### Goal of the exercise
Once you find the line with "Instruction: Choose Internal" in the entries below, return exactly every line from it through the line with "You are a computer-use agent. The".

### Material to process
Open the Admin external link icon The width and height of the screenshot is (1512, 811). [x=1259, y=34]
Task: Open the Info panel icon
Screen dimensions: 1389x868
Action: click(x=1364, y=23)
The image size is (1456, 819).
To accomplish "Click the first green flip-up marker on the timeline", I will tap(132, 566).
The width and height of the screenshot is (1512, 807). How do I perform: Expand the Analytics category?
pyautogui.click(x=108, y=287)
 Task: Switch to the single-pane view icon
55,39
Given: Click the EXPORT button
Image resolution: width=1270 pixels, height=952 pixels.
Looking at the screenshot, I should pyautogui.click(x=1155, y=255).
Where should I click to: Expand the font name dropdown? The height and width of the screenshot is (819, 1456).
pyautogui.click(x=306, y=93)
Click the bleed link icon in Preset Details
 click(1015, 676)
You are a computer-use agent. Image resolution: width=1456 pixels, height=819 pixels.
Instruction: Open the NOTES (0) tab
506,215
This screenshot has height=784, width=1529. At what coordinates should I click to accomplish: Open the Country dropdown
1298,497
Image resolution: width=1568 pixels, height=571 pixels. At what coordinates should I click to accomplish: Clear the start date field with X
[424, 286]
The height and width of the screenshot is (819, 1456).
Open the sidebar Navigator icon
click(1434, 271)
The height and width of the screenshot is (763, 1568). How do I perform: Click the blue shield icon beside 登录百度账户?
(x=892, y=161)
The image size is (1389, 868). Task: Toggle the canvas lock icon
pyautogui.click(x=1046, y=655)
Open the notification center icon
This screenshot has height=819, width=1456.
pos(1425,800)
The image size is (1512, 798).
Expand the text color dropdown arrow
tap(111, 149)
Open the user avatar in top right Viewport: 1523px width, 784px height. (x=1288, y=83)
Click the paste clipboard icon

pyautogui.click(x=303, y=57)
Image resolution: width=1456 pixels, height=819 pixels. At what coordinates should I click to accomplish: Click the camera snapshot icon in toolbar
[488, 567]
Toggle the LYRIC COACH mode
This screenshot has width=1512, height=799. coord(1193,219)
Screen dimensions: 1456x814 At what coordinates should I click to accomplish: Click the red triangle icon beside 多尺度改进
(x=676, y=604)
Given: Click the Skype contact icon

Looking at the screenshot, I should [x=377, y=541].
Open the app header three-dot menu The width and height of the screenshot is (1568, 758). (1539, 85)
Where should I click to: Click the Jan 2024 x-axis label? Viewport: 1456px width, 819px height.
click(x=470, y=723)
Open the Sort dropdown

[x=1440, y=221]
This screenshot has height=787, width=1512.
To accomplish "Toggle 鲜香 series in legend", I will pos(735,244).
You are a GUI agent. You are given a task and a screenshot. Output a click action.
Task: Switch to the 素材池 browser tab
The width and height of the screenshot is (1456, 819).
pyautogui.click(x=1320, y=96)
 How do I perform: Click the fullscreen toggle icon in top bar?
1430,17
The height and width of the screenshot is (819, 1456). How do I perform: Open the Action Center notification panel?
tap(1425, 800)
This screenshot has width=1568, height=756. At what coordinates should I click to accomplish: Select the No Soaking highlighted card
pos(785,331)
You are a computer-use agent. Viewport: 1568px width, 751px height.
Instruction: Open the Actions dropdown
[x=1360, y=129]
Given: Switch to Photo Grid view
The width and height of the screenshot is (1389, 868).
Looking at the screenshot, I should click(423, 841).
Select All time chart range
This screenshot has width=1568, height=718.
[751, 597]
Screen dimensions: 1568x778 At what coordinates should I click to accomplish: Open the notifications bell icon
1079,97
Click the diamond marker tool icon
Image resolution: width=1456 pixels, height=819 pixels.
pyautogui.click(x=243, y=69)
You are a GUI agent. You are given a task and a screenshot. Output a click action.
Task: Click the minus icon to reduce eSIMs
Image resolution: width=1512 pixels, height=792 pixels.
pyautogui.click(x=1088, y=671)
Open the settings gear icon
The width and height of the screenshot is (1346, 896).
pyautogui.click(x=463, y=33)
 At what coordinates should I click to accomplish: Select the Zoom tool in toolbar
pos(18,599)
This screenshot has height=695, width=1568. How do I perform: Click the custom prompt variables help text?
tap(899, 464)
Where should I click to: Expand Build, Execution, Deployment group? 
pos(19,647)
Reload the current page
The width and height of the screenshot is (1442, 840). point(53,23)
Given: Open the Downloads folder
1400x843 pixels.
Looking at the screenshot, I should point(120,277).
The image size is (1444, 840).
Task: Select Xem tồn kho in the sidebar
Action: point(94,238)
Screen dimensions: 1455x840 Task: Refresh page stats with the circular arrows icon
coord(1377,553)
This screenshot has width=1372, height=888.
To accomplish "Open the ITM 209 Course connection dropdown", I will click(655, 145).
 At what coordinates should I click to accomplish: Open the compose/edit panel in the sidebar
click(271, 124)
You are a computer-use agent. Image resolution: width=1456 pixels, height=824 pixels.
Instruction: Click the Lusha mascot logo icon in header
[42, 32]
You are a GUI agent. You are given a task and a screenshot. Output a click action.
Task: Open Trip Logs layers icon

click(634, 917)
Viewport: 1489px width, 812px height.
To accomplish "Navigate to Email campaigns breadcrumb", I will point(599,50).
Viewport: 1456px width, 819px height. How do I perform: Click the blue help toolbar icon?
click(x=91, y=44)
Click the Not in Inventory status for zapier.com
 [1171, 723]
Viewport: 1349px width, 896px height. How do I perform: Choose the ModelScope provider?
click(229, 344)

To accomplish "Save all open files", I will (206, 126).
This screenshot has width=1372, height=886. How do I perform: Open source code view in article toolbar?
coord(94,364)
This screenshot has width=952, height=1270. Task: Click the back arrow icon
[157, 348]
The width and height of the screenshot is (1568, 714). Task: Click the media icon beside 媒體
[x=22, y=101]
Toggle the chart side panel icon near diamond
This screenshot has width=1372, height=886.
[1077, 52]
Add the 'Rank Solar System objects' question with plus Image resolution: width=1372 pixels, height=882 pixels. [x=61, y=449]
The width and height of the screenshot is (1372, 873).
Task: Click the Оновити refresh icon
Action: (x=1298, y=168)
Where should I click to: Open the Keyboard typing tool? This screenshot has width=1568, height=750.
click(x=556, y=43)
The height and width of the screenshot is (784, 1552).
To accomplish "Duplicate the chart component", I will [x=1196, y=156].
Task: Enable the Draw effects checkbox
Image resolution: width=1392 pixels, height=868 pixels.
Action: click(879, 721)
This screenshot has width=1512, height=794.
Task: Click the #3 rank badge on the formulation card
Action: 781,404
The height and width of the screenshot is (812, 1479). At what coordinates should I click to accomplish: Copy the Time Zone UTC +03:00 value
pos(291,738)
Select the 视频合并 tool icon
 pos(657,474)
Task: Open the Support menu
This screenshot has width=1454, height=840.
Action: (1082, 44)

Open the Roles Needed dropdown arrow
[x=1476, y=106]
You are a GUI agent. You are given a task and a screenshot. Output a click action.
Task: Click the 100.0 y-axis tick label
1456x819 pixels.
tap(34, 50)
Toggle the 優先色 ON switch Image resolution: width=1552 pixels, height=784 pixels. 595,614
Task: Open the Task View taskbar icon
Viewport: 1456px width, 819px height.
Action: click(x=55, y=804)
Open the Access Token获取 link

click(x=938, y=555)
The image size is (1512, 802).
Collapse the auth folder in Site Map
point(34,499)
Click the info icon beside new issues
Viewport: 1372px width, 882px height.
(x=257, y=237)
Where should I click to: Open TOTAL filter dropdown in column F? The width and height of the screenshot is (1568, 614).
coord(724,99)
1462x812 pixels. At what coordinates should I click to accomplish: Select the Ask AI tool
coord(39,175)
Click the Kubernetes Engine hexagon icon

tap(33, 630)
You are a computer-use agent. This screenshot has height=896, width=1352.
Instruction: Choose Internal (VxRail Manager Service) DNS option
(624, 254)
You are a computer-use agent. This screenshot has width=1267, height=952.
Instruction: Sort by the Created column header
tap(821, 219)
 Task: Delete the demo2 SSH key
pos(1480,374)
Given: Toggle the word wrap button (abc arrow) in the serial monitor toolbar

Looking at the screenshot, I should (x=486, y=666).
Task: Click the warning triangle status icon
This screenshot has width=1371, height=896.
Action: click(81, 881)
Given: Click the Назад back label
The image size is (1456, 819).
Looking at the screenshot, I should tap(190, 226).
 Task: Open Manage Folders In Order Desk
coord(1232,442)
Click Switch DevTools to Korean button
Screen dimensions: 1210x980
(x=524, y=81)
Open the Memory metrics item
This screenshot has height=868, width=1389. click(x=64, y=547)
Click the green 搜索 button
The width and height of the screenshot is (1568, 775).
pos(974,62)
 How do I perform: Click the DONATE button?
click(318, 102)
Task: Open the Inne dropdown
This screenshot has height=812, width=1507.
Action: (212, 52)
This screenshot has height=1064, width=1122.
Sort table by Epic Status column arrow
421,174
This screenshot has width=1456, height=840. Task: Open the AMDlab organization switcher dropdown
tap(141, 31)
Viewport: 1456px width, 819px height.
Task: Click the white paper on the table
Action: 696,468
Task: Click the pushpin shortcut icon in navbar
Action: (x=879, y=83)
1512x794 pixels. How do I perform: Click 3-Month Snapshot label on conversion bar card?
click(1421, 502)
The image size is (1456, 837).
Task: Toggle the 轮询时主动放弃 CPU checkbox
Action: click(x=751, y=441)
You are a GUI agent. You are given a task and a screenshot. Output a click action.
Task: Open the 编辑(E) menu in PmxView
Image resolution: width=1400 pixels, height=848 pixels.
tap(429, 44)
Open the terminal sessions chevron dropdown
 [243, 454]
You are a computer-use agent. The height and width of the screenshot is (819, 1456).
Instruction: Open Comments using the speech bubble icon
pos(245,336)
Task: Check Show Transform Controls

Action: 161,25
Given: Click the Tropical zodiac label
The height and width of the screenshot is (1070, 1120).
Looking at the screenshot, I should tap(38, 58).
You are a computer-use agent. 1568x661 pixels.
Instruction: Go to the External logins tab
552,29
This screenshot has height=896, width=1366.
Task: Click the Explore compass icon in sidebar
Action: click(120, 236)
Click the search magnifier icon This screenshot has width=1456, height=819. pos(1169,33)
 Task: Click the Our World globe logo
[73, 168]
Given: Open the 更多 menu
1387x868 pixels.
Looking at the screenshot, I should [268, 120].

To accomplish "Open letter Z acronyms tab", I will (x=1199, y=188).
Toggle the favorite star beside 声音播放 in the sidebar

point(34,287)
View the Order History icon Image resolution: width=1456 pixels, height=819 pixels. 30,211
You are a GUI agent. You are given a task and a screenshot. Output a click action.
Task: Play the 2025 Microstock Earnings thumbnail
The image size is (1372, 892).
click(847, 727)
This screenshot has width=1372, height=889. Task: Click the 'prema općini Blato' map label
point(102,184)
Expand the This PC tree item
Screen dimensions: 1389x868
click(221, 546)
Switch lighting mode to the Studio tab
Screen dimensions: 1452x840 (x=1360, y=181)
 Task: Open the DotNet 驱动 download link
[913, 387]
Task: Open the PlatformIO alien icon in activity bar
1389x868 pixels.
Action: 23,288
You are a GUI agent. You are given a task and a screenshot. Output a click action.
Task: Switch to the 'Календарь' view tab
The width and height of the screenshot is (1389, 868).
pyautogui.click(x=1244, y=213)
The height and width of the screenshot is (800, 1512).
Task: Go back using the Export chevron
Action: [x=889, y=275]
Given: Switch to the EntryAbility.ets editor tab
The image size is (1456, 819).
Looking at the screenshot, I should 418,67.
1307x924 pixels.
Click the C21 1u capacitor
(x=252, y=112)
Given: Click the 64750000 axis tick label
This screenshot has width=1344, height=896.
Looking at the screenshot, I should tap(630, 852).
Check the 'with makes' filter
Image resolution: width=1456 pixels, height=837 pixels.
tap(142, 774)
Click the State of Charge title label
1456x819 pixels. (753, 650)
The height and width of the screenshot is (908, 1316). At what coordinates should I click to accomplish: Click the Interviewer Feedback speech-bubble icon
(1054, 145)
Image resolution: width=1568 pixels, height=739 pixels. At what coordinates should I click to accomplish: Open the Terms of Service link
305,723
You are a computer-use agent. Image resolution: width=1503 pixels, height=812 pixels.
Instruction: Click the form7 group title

### Response for this exercise
Instruction: Choose Internal (VxRail Manager Service) DNS option
(624, 254)
You are a computer-use agent. This screenshot has width=1267, height=952.
Instruction: Sort by the Created column header
tap(821, 219)
 Task: Delete the demo2 SSH key
pos(1480,374)
Given: Toggle the word wrap button (abc arrow) in the serial monitor toolbar

Looking at the screenshot, I should (x=486, y=666).
Task: Click the warning triangle status icon
This screenshot has width=1371, height=896.
Action: click(81, 881)
Given: Click the Назад back label
The image size is (1456, 819).
Looking at the screenshot, I should tap(190, 226).
 Task: Open Manage Folders In Order Desk
coord(1232,442)
Click Switch DevTools to Korean button
Screen dimensions: 1210x980
(x=524, y=81)
Open the Memory metrics item
This screenshot has height=868, width=1389. click(x=64, y=547)
Click the green 搜索 button
The width and height of the screenshot is (1568, 775).
pos(974,62)
 How do I perform: Click the DONATE button?
click(318, 102)
Task: Open the Inne dropdown
This screenshot has height=812, width=1507.
Action: (212, 52)
This screenshot has height=1064, width=1122.
Sort table by Epic Status column arrow
421,174
This screenshot has width=1456, height=840. Task: Open the AMDlab organization switcher dropdown
tap(141, 31)
Viewport: 1456px width, 819px height.
Task: Click the white paper on the table
Action: 696,468
Task: Click the pushpin shortcut icon in navbar
Action: (x=879, y=83)
1512x794 pixels. How do I perform: Click 3-Month Snapshot label on conversion bar card?
click(1421, 502)
The image size is (1456, 837).
Task: Toggle the 轮询时主动放弃 CPU checkbox
Action: click(x=751, y=441)
You are a GUI agent. You are given a task and a screenshot. Output a click action.
Task: Open the 编辑(E) menu in PmxView
Image resolution: width=1400 pixels, height=848 pixels.
tap(429, 44)
Open the terminal sessions chevron dropdown
 [243, 454]
You are a computer-use agent. The height and width of the screenshot is (819, 1456).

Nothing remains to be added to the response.